Le plateau vocal est alléchant, et il est à la hauteur de l’entreprise. Pour bref rappel, le sujet de cette tragédie lyrique raconte les amours malheureuses de la magicienne Armide, nièce d’Hidraot, roi de Damas, avec Renaud, vaillant chevalier des armées de Godefroy de Bouillon, dans un contexte d’île et de palais enchantés ; au cours de l’action, la Haine intervient, ainsi que des Démons qui symbolisent le plaisir et la volupté à laquelle Renaud finira par renoncer, sauvé par ses pairs, entraînant la perte d’Armide et la destruction de son palais. Le vaillant Renaud, c’est Reinoud Van Mechelen, dont on connaît les qualités de timbre qu’il sait mettre en valeur avec un art consommé. Même remarque pour Tassis Christoyannis, dont la finesse n’est plus à souligner, dans les rôles d’Hidraot et de La Haine, celle-ci se révélant en fin de compte plus raffinée que menaçante. Les autres partenaires sont irréprochables, en particulier Philippe-Nicolas Martin qui se glisse aisément dans trois personnages. Le rôle-titre est tenu par Véronique Gens dont on ne saluera plus les prouesses, tant vocales que scéniques. Elle sait apporter aux mots la finesse qu’ils réclament, donner de la séduction à son timbre racé et incarner la magicienne avec l’intensité exigée.

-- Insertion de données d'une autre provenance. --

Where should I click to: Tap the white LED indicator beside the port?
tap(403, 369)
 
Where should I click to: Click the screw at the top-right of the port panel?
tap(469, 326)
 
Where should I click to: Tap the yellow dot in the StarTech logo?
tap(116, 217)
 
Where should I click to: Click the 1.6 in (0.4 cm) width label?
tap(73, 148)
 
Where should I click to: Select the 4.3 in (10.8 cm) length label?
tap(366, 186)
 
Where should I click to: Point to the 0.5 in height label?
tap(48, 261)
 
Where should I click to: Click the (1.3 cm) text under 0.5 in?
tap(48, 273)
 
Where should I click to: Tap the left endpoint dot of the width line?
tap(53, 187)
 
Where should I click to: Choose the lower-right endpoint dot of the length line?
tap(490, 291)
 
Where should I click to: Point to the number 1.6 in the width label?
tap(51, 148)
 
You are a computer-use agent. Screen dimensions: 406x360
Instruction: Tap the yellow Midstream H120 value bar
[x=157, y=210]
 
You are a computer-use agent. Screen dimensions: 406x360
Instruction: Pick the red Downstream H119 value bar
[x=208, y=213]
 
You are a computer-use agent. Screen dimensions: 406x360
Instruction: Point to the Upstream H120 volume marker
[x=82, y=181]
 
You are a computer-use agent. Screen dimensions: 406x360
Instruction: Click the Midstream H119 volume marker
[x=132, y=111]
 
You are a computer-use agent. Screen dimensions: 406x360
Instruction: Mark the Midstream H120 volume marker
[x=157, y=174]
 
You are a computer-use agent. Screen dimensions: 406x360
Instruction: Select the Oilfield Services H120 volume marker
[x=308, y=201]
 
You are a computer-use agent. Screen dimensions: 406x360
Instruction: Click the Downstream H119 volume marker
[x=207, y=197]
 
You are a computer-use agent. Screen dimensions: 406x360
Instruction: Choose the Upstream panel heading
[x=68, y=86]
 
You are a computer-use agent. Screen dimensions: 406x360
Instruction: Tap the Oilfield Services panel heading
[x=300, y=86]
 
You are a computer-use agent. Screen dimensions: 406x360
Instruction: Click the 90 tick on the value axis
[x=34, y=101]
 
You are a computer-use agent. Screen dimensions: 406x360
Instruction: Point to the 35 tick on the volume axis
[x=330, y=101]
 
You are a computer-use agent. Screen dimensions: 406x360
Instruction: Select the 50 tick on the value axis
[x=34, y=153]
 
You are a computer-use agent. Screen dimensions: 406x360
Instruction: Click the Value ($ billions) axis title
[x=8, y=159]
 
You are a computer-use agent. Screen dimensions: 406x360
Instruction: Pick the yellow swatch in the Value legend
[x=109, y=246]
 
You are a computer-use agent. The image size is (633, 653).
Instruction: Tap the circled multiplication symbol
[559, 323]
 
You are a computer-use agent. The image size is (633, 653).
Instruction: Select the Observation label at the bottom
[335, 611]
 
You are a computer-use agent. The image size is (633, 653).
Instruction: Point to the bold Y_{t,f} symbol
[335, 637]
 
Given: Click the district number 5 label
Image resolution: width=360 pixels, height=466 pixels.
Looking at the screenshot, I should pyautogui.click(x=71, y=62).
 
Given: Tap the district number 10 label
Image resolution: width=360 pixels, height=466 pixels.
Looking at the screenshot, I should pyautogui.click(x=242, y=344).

Cette création, cette sortie des oubliettes de la Bibliothèque Nationale, ne soulève cependant pas un enthousiasme entier. Ce n’est pas la faute du Concert Spirituel, même si les trompettes font parfois dresser l’oreille en termes de justesse car, comme toujours, les instrumentistes sont en capacité d’engagement, soulevés par la force de conviction d’Hervé Niquet qui mène tout cela avec le cœur qu’on lui connaît. Mais l’intérêt n’est pas constant, on se surprend plus d’une fois à considérer que l’ensemble manque d’un je ne sais quoi qui entraînerait l’enthousiasme. L’expérience -ou la résurrection- est intéressante certes, ce qui est bien plus qu’un compliment, et elle répare l’oubli, celui de l’anonymat de la mémoire infidèle qui est le lot de bien des partitions. A ce titre seul, l’Armide de Lully/Francoeur mérite le détour. D’autant plus que l’objet livre-disque de format oblong est soigné, à la fois sobre et élégant, avec un commentaire érudit et, cadeau apprécié, la reproduction intégrale du livret. Un impeccable travail éditorial à saluer comme il le mérite.